**STATED EXERCISE**
Please repeat the lines of the records from the line with "will (x=33, y=634)." to the line with "[x=297, y=226]", word for word, with nothing else.

**Word and element pointing entries**
####

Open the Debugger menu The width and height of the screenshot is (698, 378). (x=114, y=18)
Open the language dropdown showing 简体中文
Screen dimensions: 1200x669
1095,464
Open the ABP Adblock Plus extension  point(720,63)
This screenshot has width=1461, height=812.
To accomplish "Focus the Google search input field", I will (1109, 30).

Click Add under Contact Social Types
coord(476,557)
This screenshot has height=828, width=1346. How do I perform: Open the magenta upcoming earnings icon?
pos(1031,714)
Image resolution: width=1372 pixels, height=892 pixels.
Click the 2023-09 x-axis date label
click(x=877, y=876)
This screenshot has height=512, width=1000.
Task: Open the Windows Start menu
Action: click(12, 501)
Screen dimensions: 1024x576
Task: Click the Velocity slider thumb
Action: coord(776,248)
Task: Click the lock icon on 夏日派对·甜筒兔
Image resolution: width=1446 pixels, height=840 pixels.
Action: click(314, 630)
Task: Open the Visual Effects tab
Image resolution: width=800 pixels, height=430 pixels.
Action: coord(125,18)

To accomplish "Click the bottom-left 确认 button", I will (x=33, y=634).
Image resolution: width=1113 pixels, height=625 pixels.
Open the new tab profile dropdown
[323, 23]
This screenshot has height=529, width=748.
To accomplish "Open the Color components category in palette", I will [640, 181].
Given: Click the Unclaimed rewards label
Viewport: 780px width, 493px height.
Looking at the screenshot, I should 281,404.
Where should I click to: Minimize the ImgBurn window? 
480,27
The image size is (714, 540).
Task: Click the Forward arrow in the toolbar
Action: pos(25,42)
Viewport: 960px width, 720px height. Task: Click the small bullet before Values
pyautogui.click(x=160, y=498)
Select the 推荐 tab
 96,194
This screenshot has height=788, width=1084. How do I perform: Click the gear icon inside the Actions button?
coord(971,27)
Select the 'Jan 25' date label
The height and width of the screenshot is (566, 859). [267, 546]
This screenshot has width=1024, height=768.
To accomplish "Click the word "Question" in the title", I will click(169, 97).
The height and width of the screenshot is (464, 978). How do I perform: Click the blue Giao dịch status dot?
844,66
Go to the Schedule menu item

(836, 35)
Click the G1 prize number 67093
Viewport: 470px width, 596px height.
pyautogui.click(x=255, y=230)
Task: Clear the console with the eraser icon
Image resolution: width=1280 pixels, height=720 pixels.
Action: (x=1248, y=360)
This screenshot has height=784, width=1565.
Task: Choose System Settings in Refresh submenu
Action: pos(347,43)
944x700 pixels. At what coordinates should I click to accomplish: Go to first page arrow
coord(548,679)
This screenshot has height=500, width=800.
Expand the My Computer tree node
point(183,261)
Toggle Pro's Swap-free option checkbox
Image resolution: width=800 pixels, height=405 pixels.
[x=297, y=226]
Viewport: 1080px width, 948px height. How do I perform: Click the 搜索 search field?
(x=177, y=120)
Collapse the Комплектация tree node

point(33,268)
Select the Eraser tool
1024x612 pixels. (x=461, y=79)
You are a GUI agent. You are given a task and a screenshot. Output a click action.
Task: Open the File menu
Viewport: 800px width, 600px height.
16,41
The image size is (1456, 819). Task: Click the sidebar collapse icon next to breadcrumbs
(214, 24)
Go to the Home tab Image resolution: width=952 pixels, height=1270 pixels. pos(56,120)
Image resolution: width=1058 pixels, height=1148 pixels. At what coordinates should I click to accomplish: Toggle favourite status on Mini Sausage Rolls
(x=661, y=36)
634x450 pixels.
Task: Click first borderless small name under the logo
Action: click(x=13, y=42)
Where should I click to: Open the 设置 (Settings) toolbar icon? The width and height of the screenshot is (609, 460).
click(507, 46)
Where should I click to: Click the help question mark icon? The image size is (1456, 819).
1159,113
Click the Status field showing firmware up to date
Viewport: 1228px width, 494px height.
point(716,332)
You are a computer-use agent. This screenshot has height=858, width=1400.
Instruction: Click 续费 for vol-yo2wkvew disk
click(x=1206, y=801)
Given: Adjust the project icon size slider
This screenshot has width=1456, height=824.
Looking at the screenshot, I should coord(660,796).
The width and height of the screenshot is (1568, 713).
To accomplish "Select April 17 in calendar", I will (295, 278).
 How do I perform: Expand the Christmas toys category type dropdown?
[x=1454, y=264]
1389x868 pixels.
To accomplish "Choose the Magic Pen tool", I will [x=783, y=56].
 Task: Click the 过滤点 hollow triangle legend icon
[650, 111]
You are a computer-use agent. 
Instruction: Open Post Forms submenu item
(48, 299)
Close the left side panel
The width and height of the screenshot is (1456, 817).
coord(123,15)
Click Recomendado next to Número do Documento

####

**FINISHED TASK**
To accomplish "Click the bottom-left 确认 button", I will (x=33, y=634).
Image resolution: width=1113 pixels, height=625 pixels.
Open the new tab profile dropdown
[323, 23]
This screenshot has height=529, width=748.
To accomplish "Open the Color components category in palette", I will [640, 181].
Given: Click the Unclaimed rewards label
Viewport: 780px width, 493px height.
Looking at the screenshot, I should 281,404.
Where should I click to: Minimize the ImgBurn window? 
480,27
The image size is (714, 540).
Task: Click the Forward arrow in the toolbar
Action: pos(25,42)
Viewport: 960px width, 720px height. Task: Click the small bullet before Values
pyautogui.click(x=160, y=498)
Select the 推荐 tab
 96,194
This screenshot has height=788, width=1084. How do I perform: Click the gear icon inside the Actions button?
coord(971,27)
Select the 'Jan 25' date label
The height and width of the screenshot is (566, 859). [267, 546]
This screenshot has width=1024, height=768.
To accomplish "Click the word "Question" in the title", I will click(169, 97).
The height and width of the screenshot is (464, 978). How do I perform: Click the blue Giao dịch status dot?
844,66
Go to the Schedule menu item

(836, 35)
Click the G1 prize number 67093
Viewport: 470px width, 596px height.
pyautogui.click(x=255, y=230)
Task: Clear the console with the eraser icon
Image resolution: width=1280 pixels, height=720 pixels.
Action: (x=1248, y=360)
This screenshot has height=784, width=1565.
Task: Choose System Settings in Refresh submenu
Action: pos(347,43)
944x700 pixels. At what coordinates should I click to accomplish: Go to first page arrow
coord(548,679)
This screenshot has height=500, width=800.
Expand the My Computer tree node
point(183,261)
Toggle Pro's Swap-free option checkbox
Image resolution: width=800 pixels, height=405 pixels.
[x=297, y=226]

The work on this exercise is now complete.